Before running the script, ensure you have the following:

  • Python 3.x installed on your system.
  • Required Python libraries installed (install them using pip):
    • google-auth
    • google-auth-oauthlib
    • google-auth-httplib2
    • google-api-python-client
    • tqdm

Google Cloud Platform (GCP) Account

  • You must have a Google Cloud Platform (GCP) account.
  • The account should have the necessary permissions to access and manage GCP resources.

Service Account Key JSON File

  • You'll need a service account key JSON file with the appropriate permissions.
  • Create a service account in your GCP project or organization.
  • Assign the necessary roles and permissions to the service account, such as:
    • roles/compute.viewer for counting compute instances.
    • roles/cloudfunctions.viewer for counting Cloud Functions.
    • roles/container.viewer for counting GKE clusters.
    • roles/artifactregistry.reader for listing Artifact Registry repositories and images.
    • roles/browser for viewing organizations and folders in GCP.
    • roles/resourcemanager.folderViewer for viewing folders and projects within the organization.
    • Ensure the service account has at least read access to the GCP resources you want to count.
  • Enable APIs: Make sure that the following GCP APIs are enabled for your project:
    • Compute Engine API
    • Cloud Functions API
    • Kubernetes Engine API
    • Artifact Registry API

Getting Started

  1. Clone this repository to your local machine:
    git clone https://github.com/Qualys/totalcloud_resource_counter.git
    
  2. Navigate to the project directory:
    cd resource-counter/gcp
    
  3. Install dependencies in a virtual environment (recommended):
    python -m venv venv
    source venv/bin/activate  # On Windows, use: venv\Scripts\activate
    pip install -r requirements.txt
    
  4. To count AWS resources, run the script and follow the prompts.
    python3 gcp-resource-counter.py
    
  5. Choose an option to run the script:
  • Option 1: Run for an entire organization

    • Enter your organization ID when prompted.
    • Provide the path to your service account key JSON file when prompted.
  • Option 2: Run for a single project

    • Enter the path to your service account key JSON file for the specific GCP project.
    • Follow the prompts and let the script run.

Output

The script will generate output in the following ways:

Console Output: You will see detailed information about the resources being counted displayed in your terminal as the script runs.

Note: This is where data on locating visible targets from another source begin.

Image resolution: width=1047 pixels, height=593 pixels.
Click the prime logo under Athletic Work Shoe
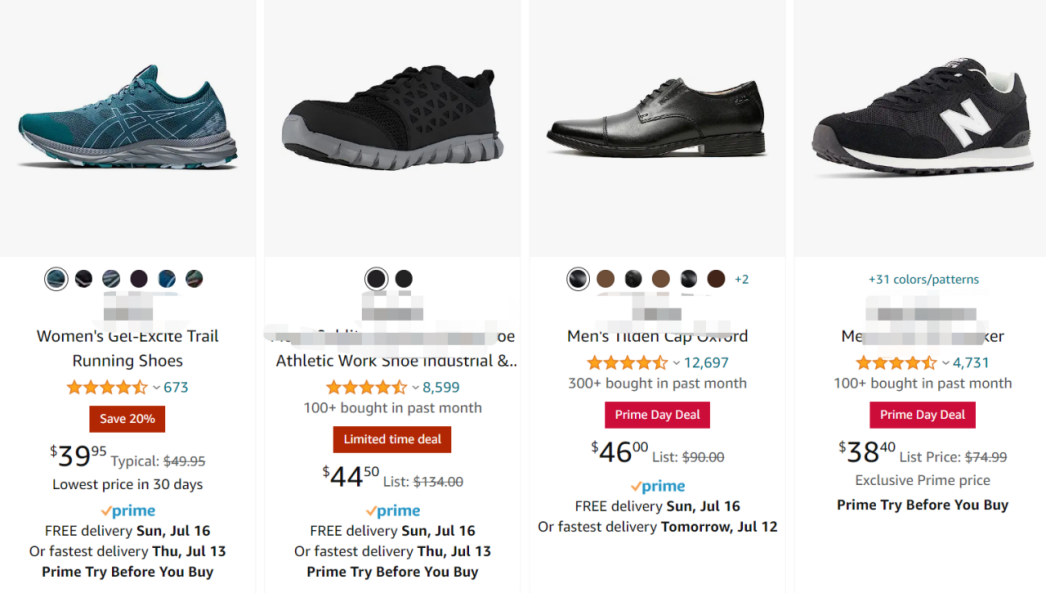pyautogui.click(x=392, y=510)
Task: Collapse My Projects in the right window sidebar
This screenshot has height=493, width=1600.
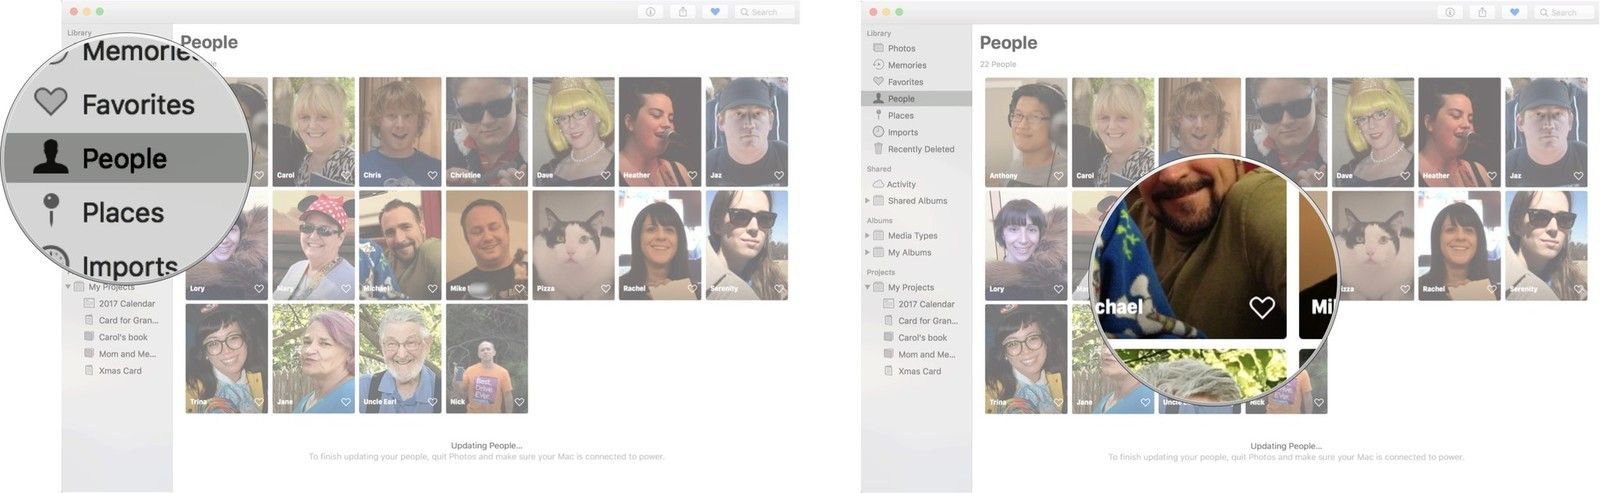Action: (x=867, y=287)
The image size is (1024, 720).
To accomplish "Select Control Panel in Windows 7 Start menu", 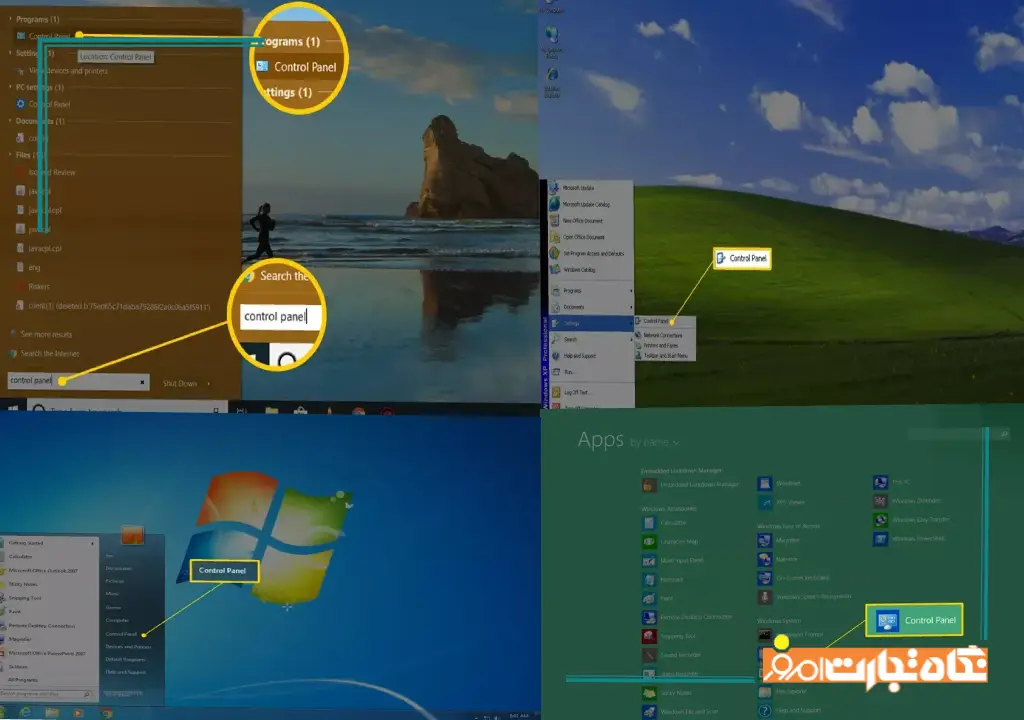I will pyautogui.click(x=123, y=633).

CSV Files: The script will create CSV files containing resource counts. The file names are as follows:

  • When running the script for a single project: project_resource_counts.csv
  • When running the script for an organization: gcp_resource_counts.csv These CSV files will be located in the project directory.

Logging

Logging is an essential part of this script, providing detailed information about its execution and any encountered errors. Here's how logging is configured and used:

  • Logging Configuration: Logging is configured using the Python logging module. Logs are saved to separate log file:

    • gcp_resource_counter.log: Contains general information and execution logs.
  • Log Levels: Different log levels are used to categorize log messages:

    • INFO: Informational messages about the progress of the script.
    • ERROR: Error messages for exceptions and issues during execution.